▶ **Problem to work on**
Filter this data down to the lines that hold "Given", and copy them.

▶ **Data listing**
[Start of section]
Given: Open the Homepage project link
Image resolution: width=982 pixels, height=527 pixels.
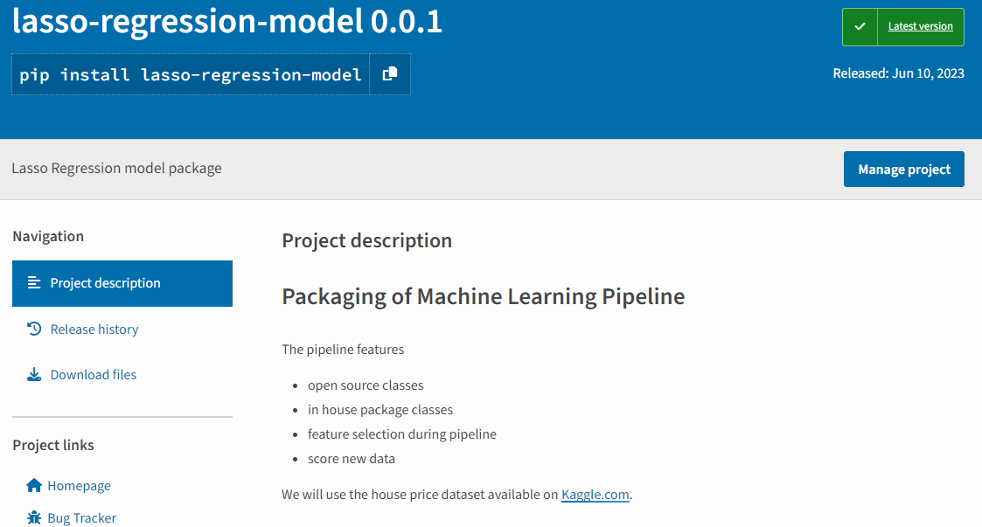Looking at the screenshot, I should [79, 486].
[End of section]
[Start of section]
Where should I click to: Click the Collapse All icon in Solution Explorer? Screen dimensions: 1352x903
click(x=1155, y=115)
[End of section]
[Start of section]
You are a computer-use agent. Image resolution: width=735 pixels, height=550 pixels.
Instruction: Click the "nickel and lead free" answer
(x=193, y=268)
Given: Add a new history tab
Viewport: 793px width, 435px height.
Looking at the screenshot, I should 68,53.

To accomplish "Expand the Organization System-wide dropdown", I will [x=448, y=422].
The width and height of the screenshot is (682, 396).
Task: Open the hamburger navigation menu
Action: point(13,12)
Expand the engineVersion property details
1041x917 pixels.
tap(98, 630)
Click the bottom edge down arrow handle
[End of section]
▶ **Expected answer**
Given: Open the Homepage project link
Given: Add a new history tab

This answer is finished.